I am asking the Ecuadorian press, and government to check very carefully and specifically to ask a lawyer expert in tax law in the United States to match carefully the SEC filings of Occidental (OXY) against the records of tax payments in Ecuador and other countries since Occidental claims to have paid between 28% to 43% taxes to other countries.

Every OXY investor and Yhe United States itself are being cheated, because IT IS A FACT that OXY never paid more than 12% of Taxes in Ecuador, and using tax schemes they paid less than 6% of taxes for exploration rights and explotation rights and as a matter of fact their claim against Ecuador is based of a claim to be refunded VAT taxes, claiming purchases of equipment and services that in many intances could never even prove were introduced in the country or bought in Ecuador.

OXY has never paid Corporate taxes in Ecuador, and I am sure is the same story in all countries where they operate.

Ecuador in other countries also should bring to the attention of the world the fact that while Oil companies operating in the United States pay between 12% to 22% of royalties to estates or to Federal Institutions in the United States besides the Corporate taxes, FICA, unemployment, estate taxes, etc that they pay in the United States. The treatment for the rest of the world is different and most oil companies do not pay ROYALTIES to those countries where they operate.

Now that the world has gone beyond the point of "OIL PEAK" those nations will suffer serious declines in oil production and may cease production in less than 15 years. The Unites States will only benefit if Oil Monopolies and Other International companies pay royalties and taxes to oil producing nations that need to prepare for those coming years when their economies must develop new industries or suffer horrible consequences and devastation to their economies.
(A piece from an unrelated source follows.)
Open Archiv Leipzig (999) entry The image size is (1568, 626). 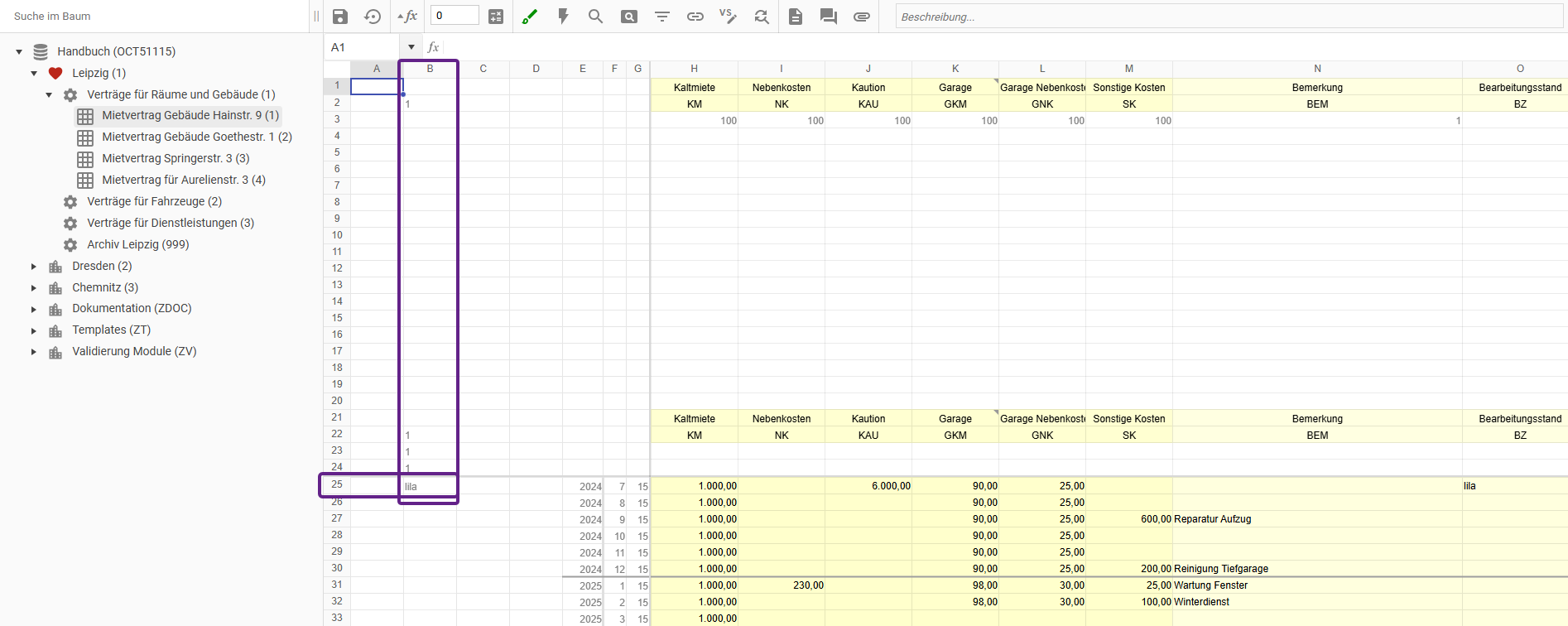[137, 244]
Those countries could be able to provide added security, create better infrastructure and increase imports of American technology if they were to perceive royalties and better taxes. Instead of following sound economic policies The United States defends unfair practices, continues to feed corruption in the world by spending 3.5 trillion dollars in Intelligence agencies that operate clandestine operations ( ) specially in Ecuador (

Now monopolies such as Occidental manipulate the laws and use "International arbitration institutions" that are willing to dictate rulings that may violate sovereignty, the constitution of those countries , and the TAX laws of those countries.

In the case of Occidental I will find it interesting to find out how much they actually paid on Taxes to the countries where they operate such as Yemen, Oman, Qatar, Lybia, Colombia. I am sure most of those countries do not perceive ROYALTIES and the taxes paid by Occidental are not even close to what they have claimed before the SEC. A serious violation of the law.
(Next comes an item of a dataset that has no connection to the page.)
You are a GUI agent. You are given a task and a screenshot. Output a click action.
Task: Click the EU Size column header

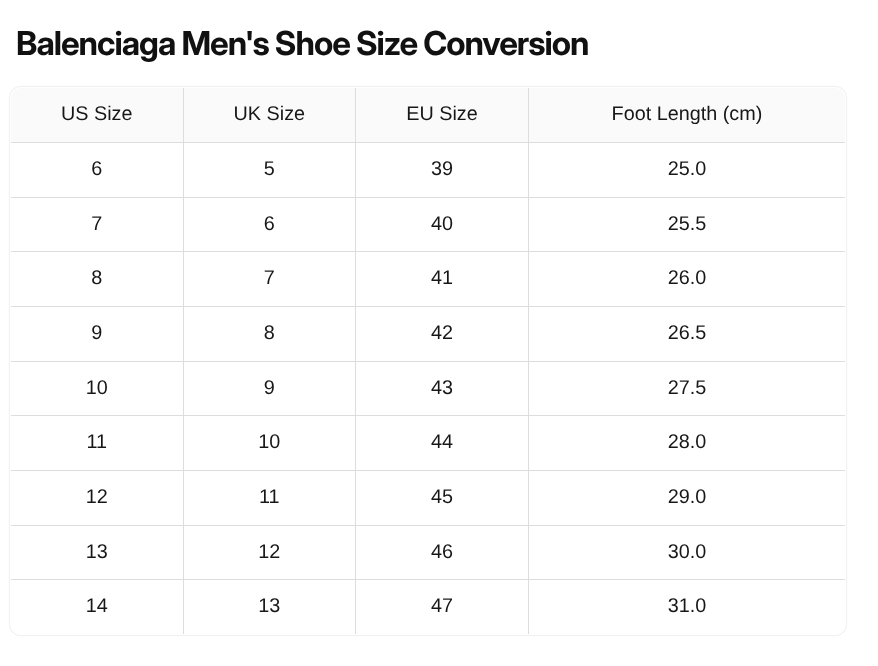442,114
I have sent a letter to the embassies of those countries and hopefully we can find out if Occidental has paid 28% to 43% to any of those countries. Otherwise they either should pay those countries the taxes they claimed they have paid them or they should pay the United States for all the taxes they are cheating or should pay the investors the money they are cheating claiming taxes that they do not pay. Because at least in Ecuador they never paid more than 12% because that is the law.
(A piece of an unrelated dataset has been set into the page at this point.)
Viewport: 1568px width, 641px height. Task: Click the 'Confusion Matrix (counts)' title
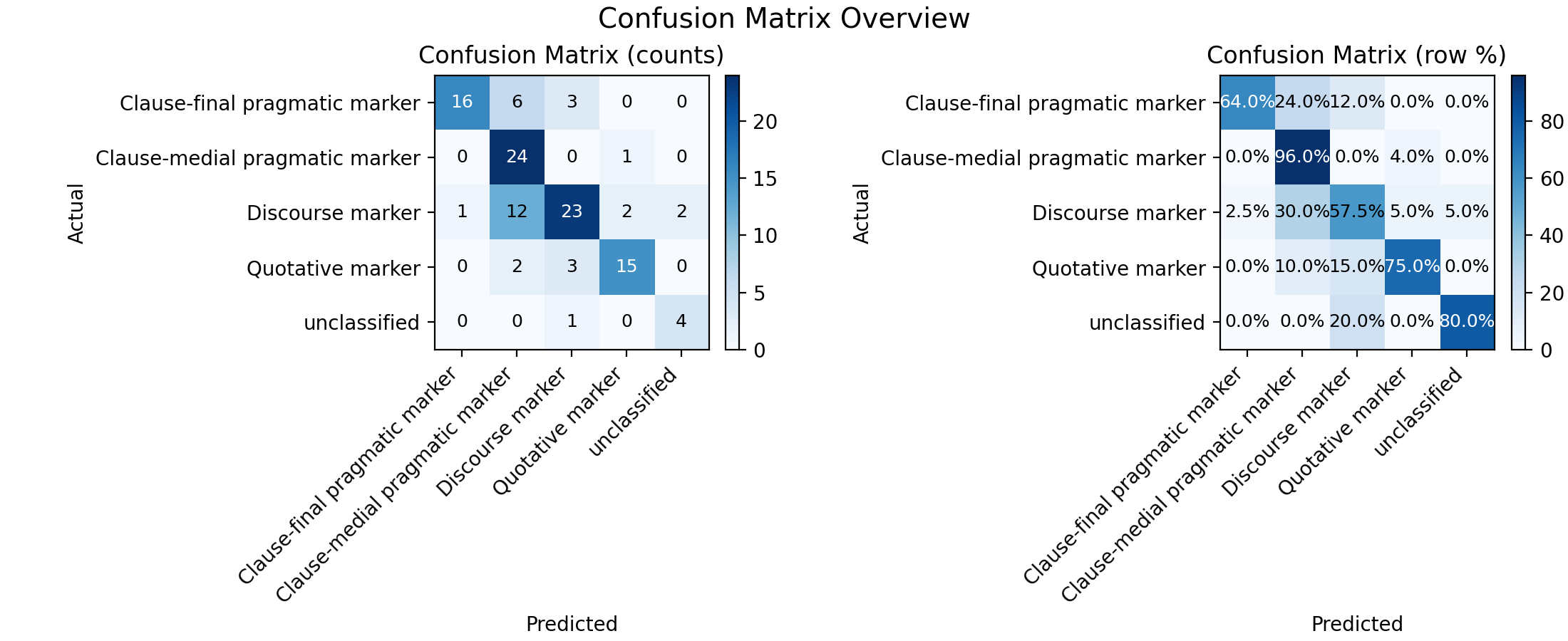click(572, 56)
I will also like to find out if they pay any royalties to any of those countries. If that is not the case then Occidental has cheated either the Internal Revenue Service or has cheated taxes in those countries and their investors because their very own SEC filings declares such payments. I do not believe they pay any royalties to Ecuador and no corporate taxes were paid in Ecuador by occidental.

All the information can be found at the SEC site ( I find several instances where Occidental declares payments for several years since the year 2000, between 28% and 43% taxes to "foreign countries and found out that in several countries they paid rather between 3% and 12% of taxes and no royalties whatsoever.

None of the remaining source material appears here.